一開門,魏澤騫一走進去,不就會被刺到麽?
鍋裏的麵熟得很快,魏澤騫將火調小了些,慢慢用筷子攪動著,想讓麵條再軟些。
他沒回答什麽。
明桉卻反而鬆了口氣,主動打破寧靜道:“魏澤騫,你下次其實可以不用再這樣了,因為我一點兒也不害怕他。”

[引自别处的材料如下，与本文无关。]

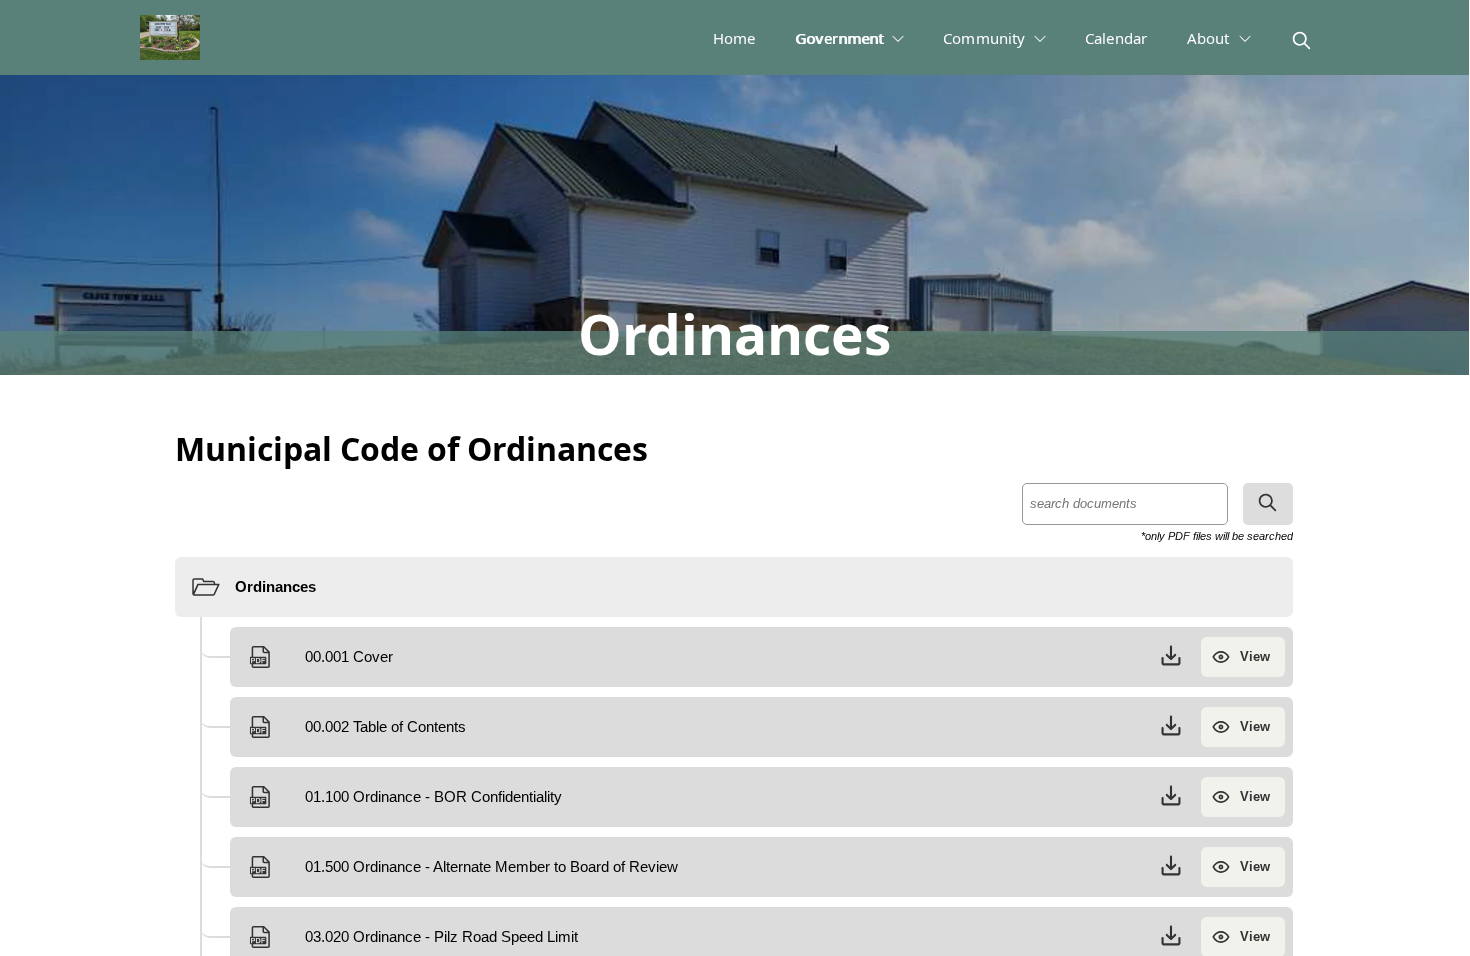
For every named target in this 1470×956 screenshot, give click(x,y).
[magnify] (1301, 40)
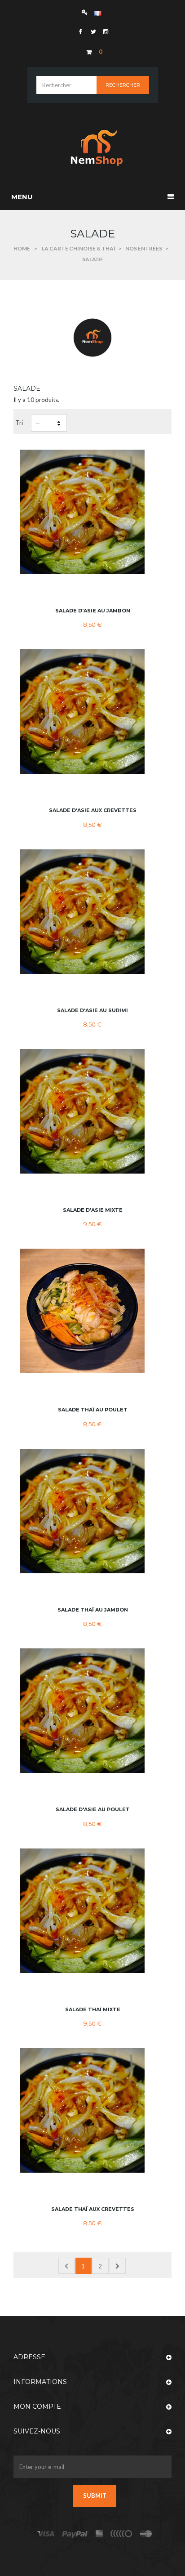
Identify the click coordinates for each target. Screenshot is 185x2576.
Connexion (87, 11)
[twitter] (92, 31)
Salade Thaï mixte (92, 2009)
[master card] (75, 2534)
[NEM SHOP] (92, 147)
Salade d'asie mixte (93, 1210)
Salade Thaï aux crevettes (92, 2209)
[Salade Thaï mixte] (92, 1910)
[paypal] (122, 2534)
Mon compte (37, 2406)
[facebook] (80, 31)
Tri (19, 422)
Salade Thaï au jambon (92, 1609)
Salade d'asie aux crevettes (93, 810)
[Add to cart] (92, 589)
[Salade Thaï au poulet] (92, 1311)
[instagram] (105, 31)
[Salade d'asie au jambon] (92, 512)
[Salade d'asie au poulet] (92, 1710)
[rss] (146, 2534)
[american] (99, 2534)
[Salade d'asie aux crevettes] (92, 711)
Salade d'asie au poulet (93, 1809)
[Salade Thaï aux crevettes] (92, 2110)
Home (21, 248)
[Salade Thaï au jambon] (92, 1511)
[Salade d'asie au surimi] (92, 911)
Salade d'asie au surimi (92, 1010)
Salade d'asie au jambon (92, 610)
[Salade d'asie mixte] (92, 1111)
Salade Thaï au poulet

相反,楊信逸跟蹤她、如果還非法闖入,做出些更違法法律的事情來,她完全就有理由能夠報警了。
然後要回爺爺先前交給他的那塊玉佩。
魏澤騫斂了斂眸,低聲說道:“不會害怕和能夠保護好自己,這是兩碼事。”
他心裏多多少少也清楚些明桉的性子。
真遇事了,這小姑娘絕對不會軟弱。
大概是她爺爺對她從小的教育就是如此,受到欺負了一定要還回去,她成長得很棒。
但勇敢也不等同於是莽撞。
萬一真的出了什麽事情,一切就都來不及了。
魏澤騫想到了些什麽,臉上的神情忽然泛起幾分凝重感。
明桉在琢磨不透著,想不通這男人突然又擔心上她做什麽。
麵條的麥香味開始在屋內彌散開來了。
明桉咬了會兒嘴唇,盯著正在撈麵條的男人的背影,出聲問道:“那你在醫院裏和我說的那些話,都算什麽?”
假的,還是故意羞辱?
魏澤騫將兩碗白麵端上了餐桌,炒好的甜椒牛肉粒一大半都倒進了明桉的那隻碗裏,聞言,他不甚在意地反問:“我說什麽了?”
見明桉動也不動的樣子。
他又走進廚房,把明桉的手拉到了水龍頭下,慢慢清洗著。
水是溫熱的。
明桉看著自己手上剛才沾染上的一點兒灰塵都衝洗幹淨以後,就把自己的手收了回去,她一轉身,鼻子就蹭到了身後男人的喉結。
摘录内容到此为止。